**TASK**
Drop the pictures from the entries below, then reproduce the rest exactly.

**RECORDED DATA**
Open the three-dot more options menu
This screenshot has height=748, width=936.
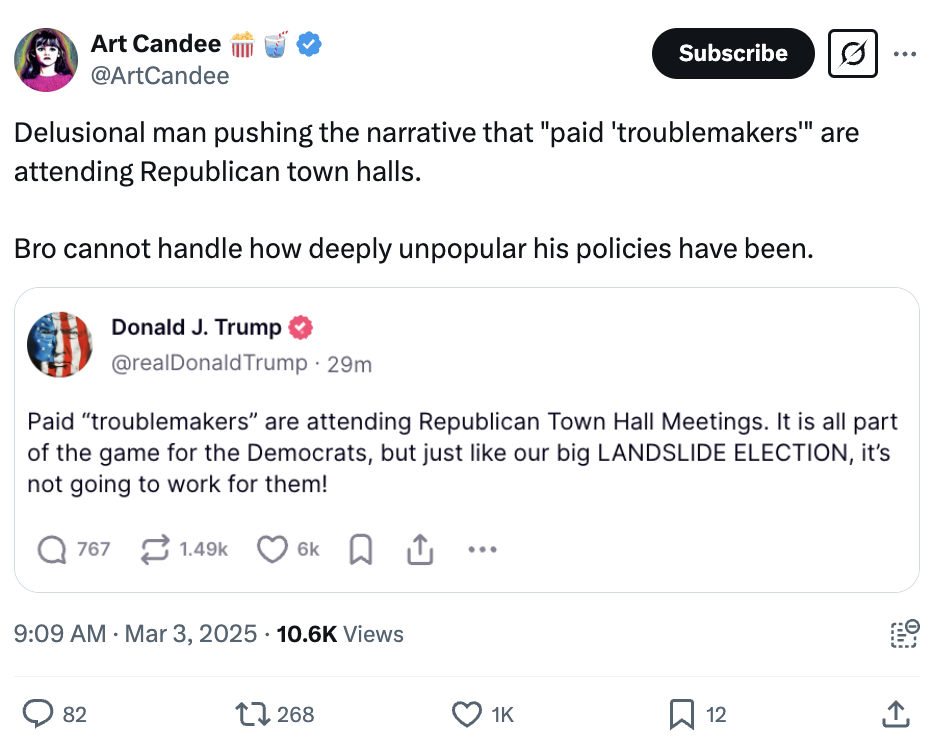[905, 54]
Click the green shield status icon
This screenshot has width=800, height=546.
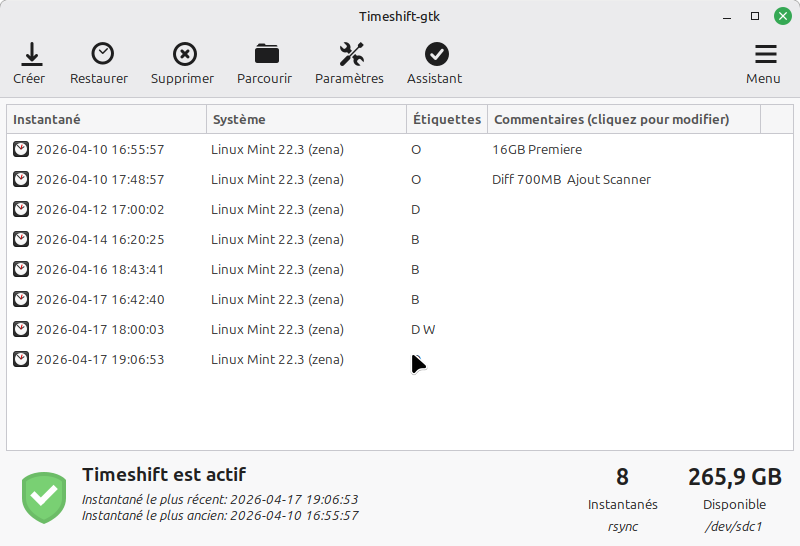point(44,498)
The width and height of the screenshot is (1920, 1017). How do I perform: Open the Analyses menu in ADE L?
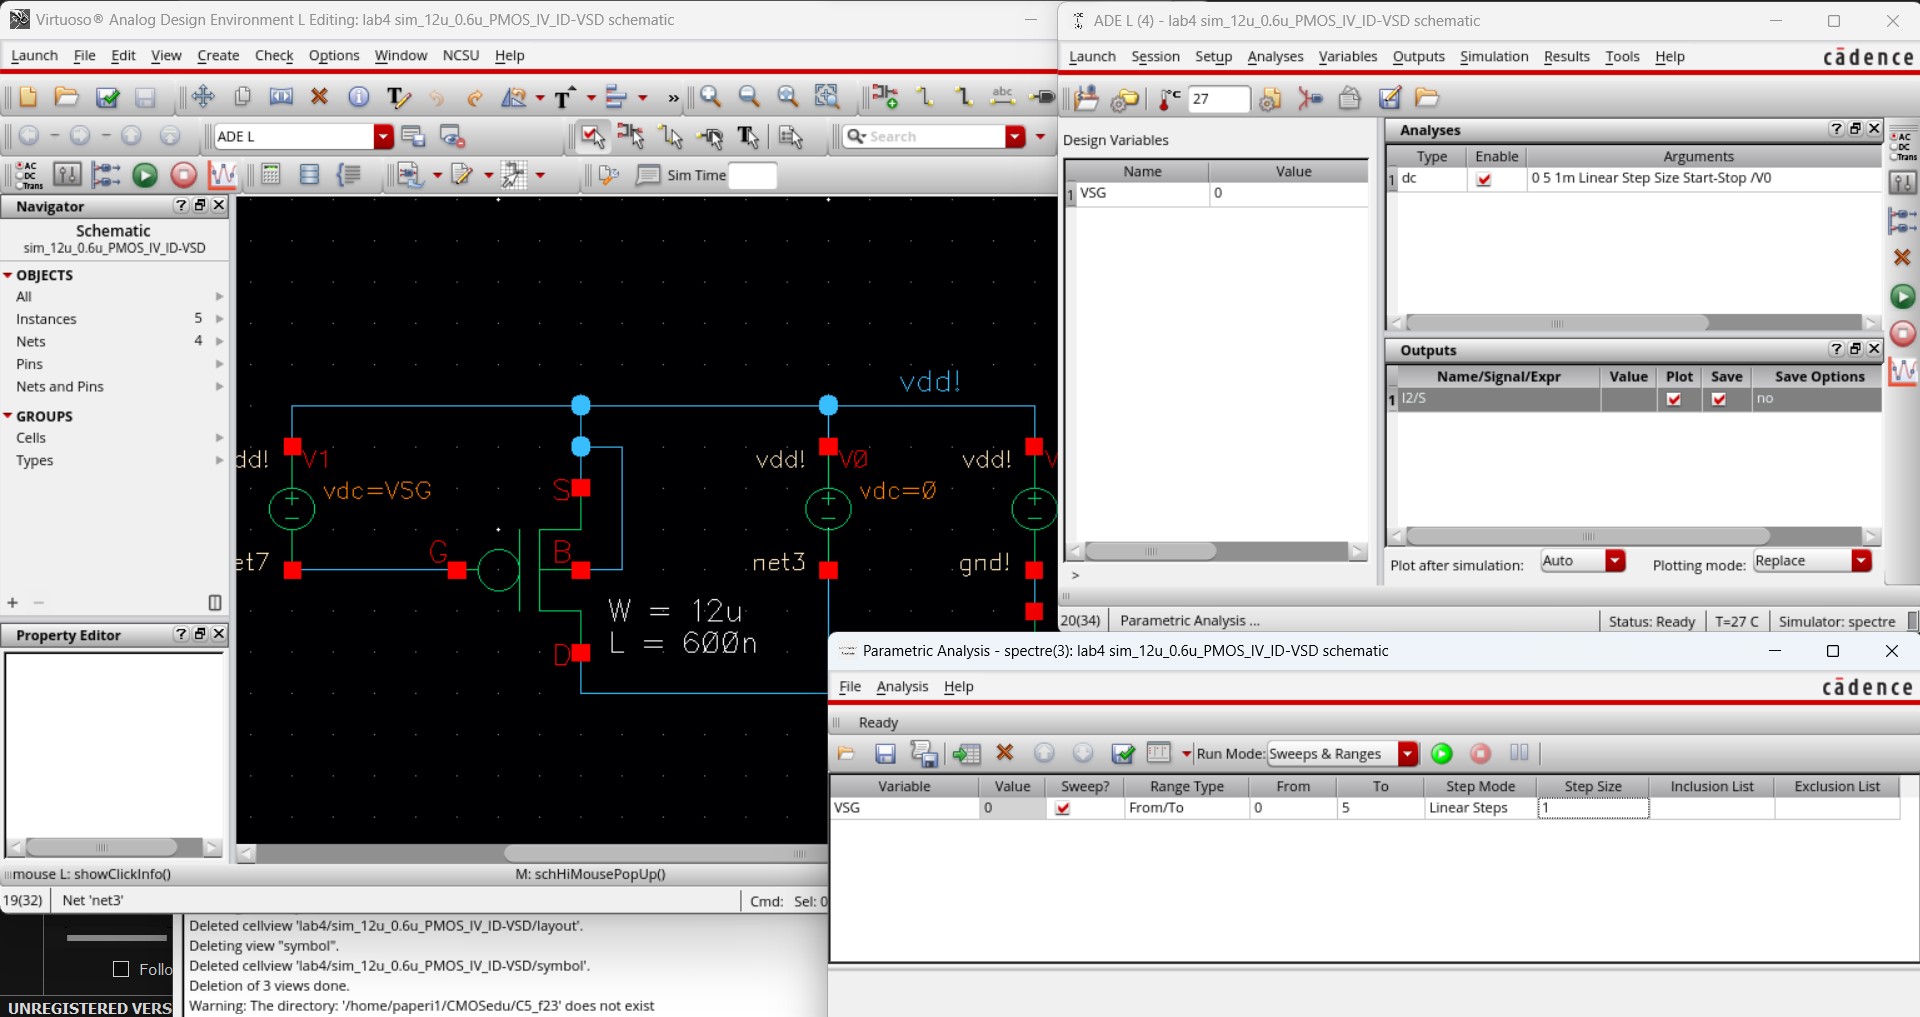1275,57
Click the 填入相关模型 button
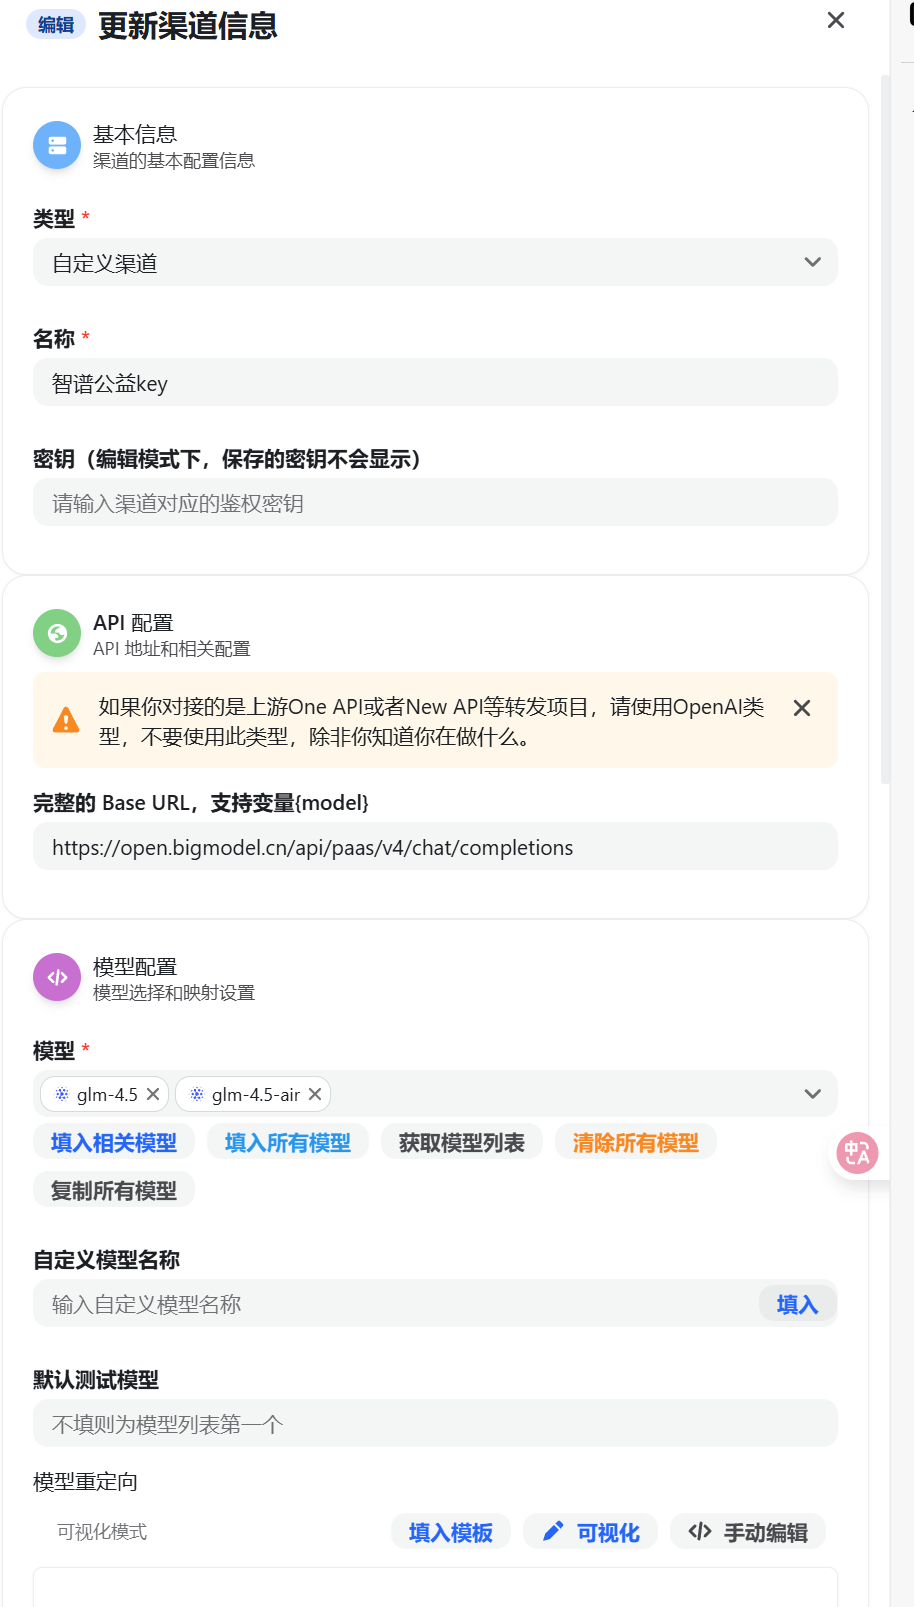Screen dimensions: 914x1607 coord(114,1142)
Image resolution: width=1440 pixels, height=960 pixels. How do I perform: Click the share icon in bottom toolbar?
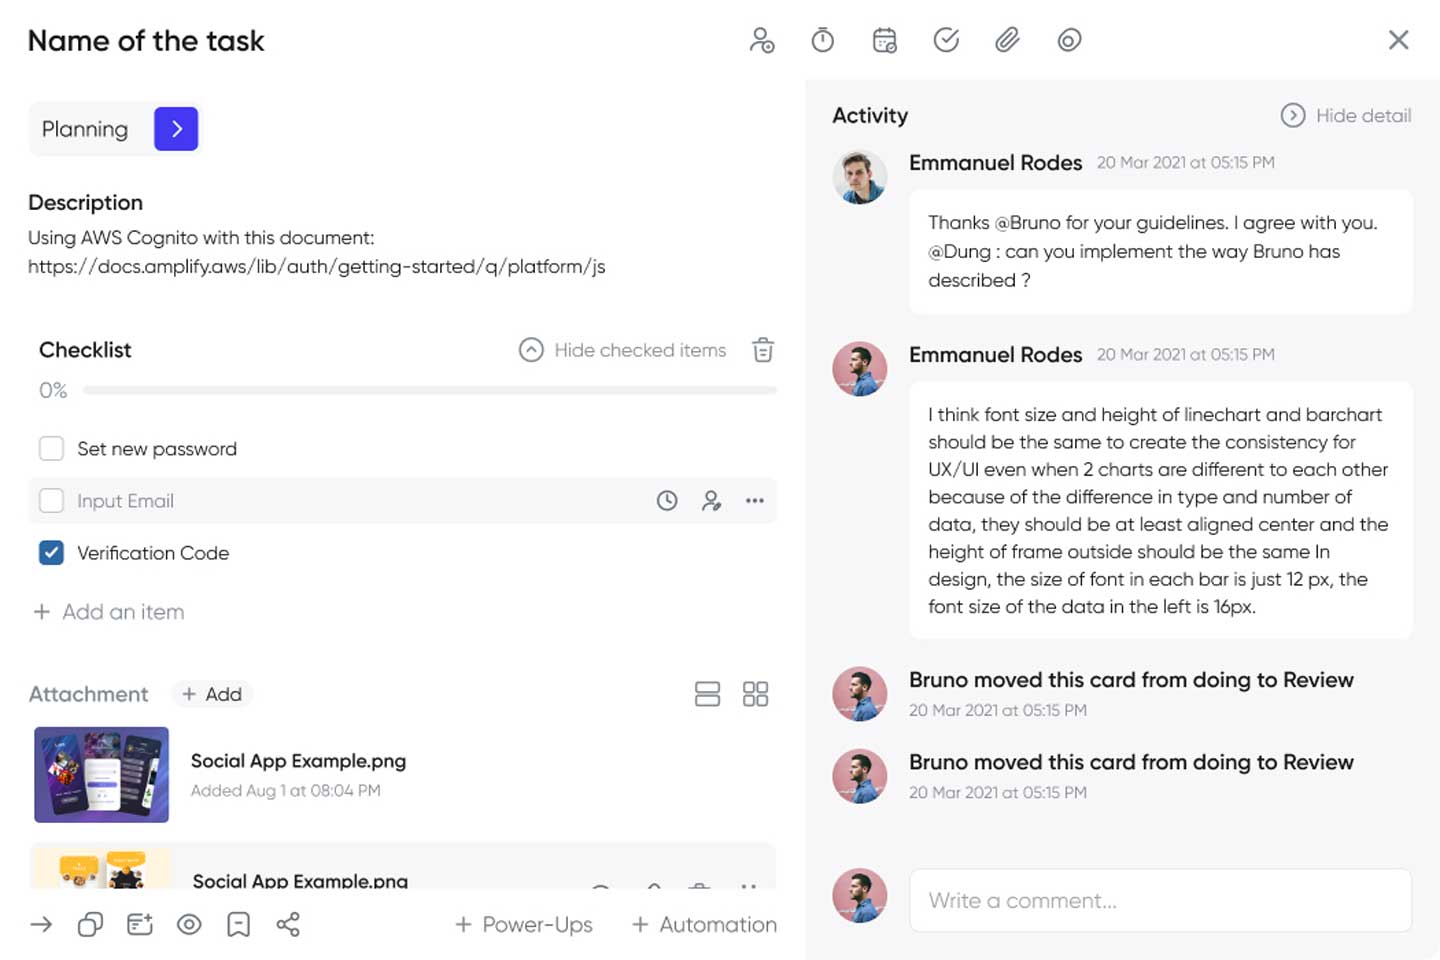288,924
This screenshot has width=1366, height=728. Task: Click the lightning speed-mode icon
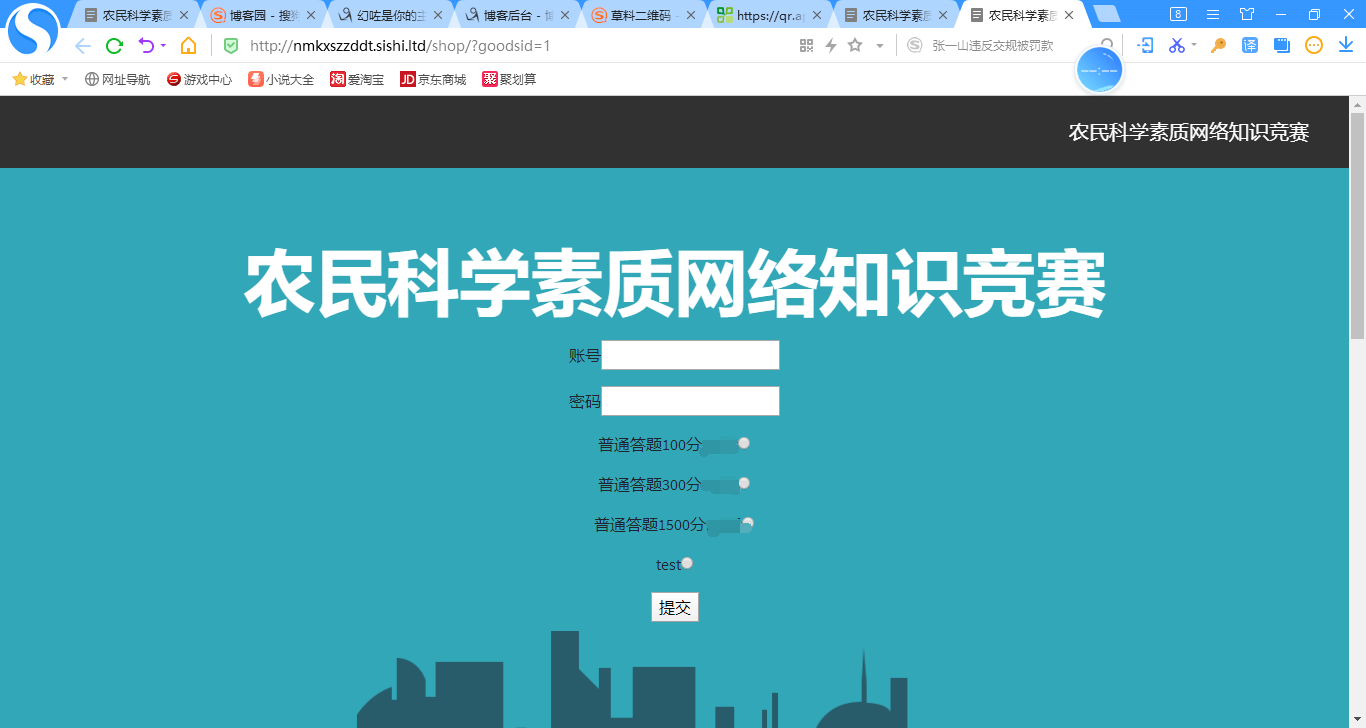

**COMPLETED EXERCISE**
Open the three-dot more options menu
This screenshot has height=748, width=936.
[905, 54]
Click the green shield status icon
This screenshot has width=800, height=546.
point(44,498)
The width and height of the screenshot is (1920, 1017). How do I perform: Open the Analyses menu in ADE L?
1275,57
Click the 填入相关模型 button
Screen dimensions: 914x1607 coord(114,1142)
Image resolution: width=1440 pixels, height=960 pixels. How do I perform: Click the share icon in bottom toolbar?
288,924
This screenshot has width=1366, height=728. Task: Click the lightning speed-mode icon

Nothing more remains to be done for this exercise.